Frank Cusack wrote:
On May 31, 2007 1:59:04 PM -0700 Richard Elling <[EMAIL PROTECTED]>
wrote:
CF cards aren't generally very fast, so the solid state disk vendors are
putting them into hard disk form factors with SAS/SATA interfaces. These
If CF cards aren't fast, how will putting them into a different form
factor make them faster?
Semiconductor memories are accessed in parallel. Spinning disks are accessed
serially. Let's take a look at a few examples and see what this looks like...
Disk iops bw atime MTBF UER endurance
----------------------------------------------------------------------------------
SanDisk 32 GByte 2.5" SATA 7,450 67 0.11 2,000,000 10^-20 ?

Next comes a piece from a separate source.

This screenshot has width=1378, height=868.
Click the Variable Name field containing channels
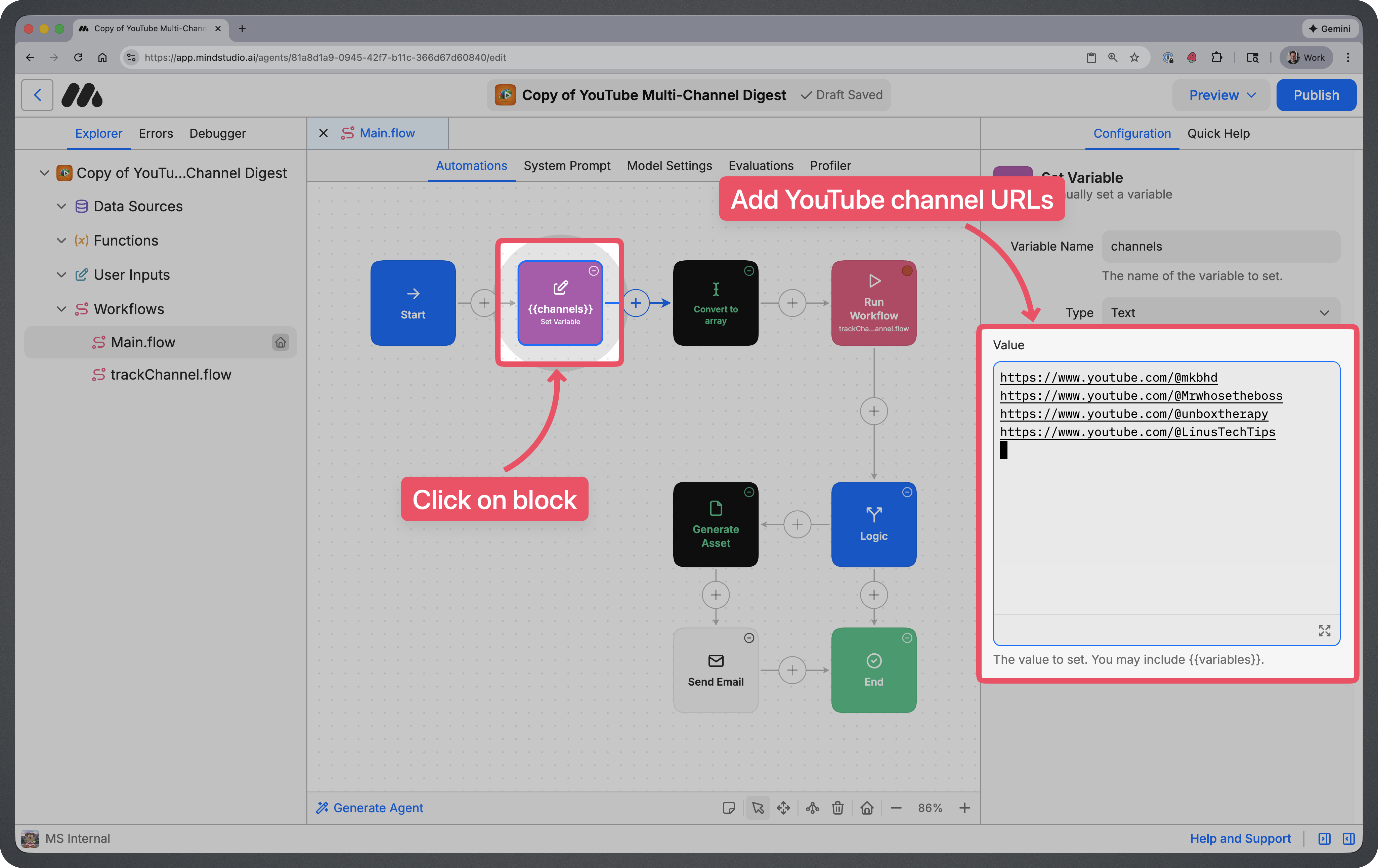(x=1221, y=246)
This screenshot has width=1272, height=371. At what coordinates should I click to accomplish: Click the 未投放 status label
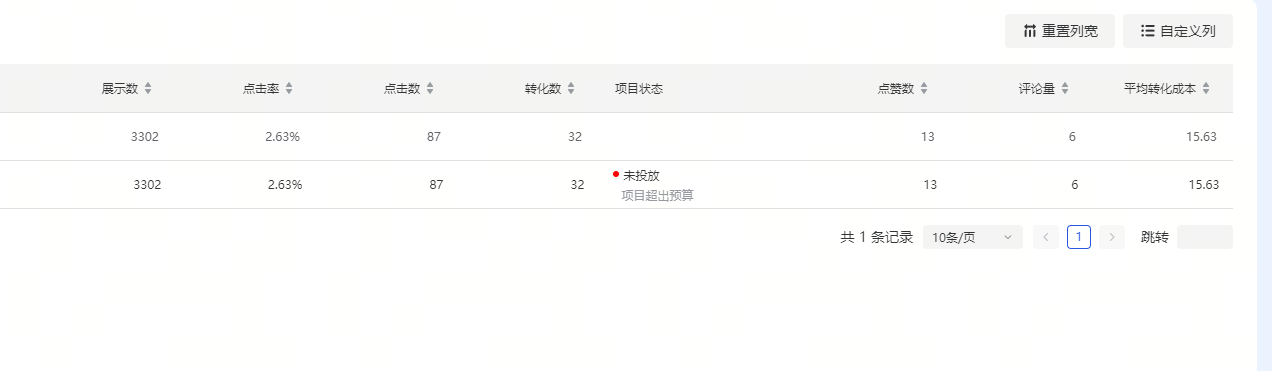[641, 175]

SiliconSystems 8 GByte CF 500 8 2 4,000,000 10^-14
>2,000,000
SanDisk 8 GByte CF ? 40 ? ? ? ?
Seagate 146 GByte 2.5" SATA 141 41-63 4.1+ 1,400,000 10^-15 -
Hitachi 500 GByte 3.5" SATA 79 31-65 8.5+ 1,000,000 10^-14 -
iops = small, random read iops (I/O operations per second) [higher is better]

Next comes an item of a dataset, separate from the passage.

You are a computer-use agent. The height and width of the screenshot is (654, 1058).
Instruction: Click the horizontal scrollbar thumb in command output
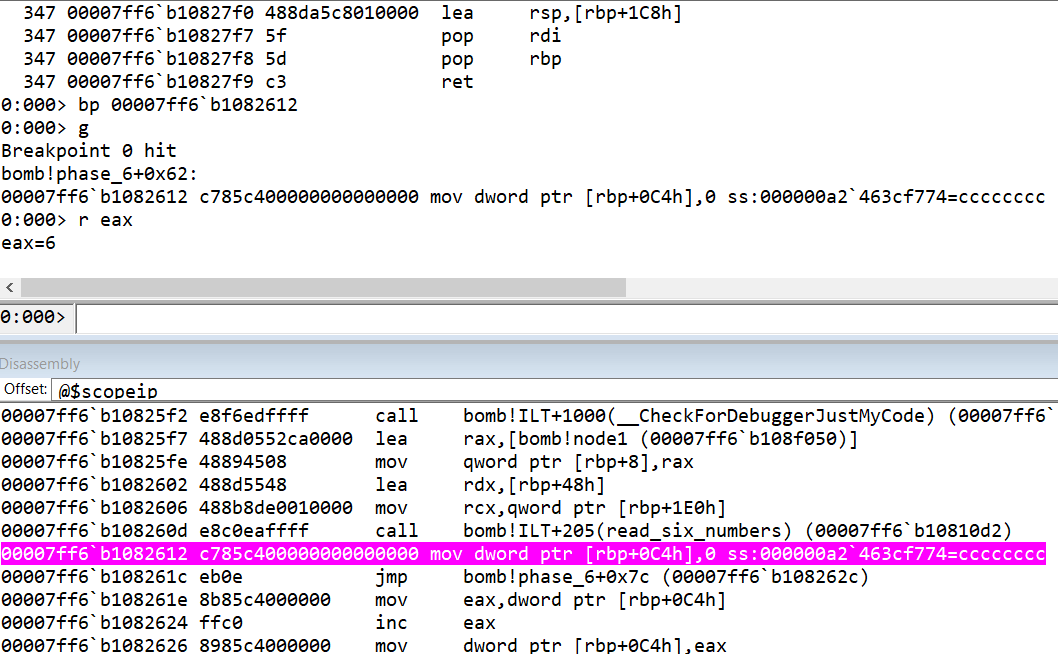[x=322, y=287]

bw = sustained media read bandwidth (MBytes/s) [higher is better]
atime = access time (milliseconds) [lower is better]
MTBF = mean time between failures (hours) [higher is better]
UER = unrecoverable read error rate (errors/bits read) [lower is better]
endurance = single block rewrite count [higher is better]
http://www.sandisk.com/Assets/File/pdf/oem/SanDisk_SSD_SATA_5000_2.5_DS_P03_DS.pdf
http://www.storagesearch.com/ssd-16.html
http://www.hitachigst.com/portal/site/en/menuitem.eb9838d4792cb564c0f85074eac4f0a0
http://www.seagate.com/docs/pdf/datasheet/disc/ds_savvio_10k_2.pdf
It is a little bit frustrating that all vendors have different amounts of data
available on their product which is publically available :-(.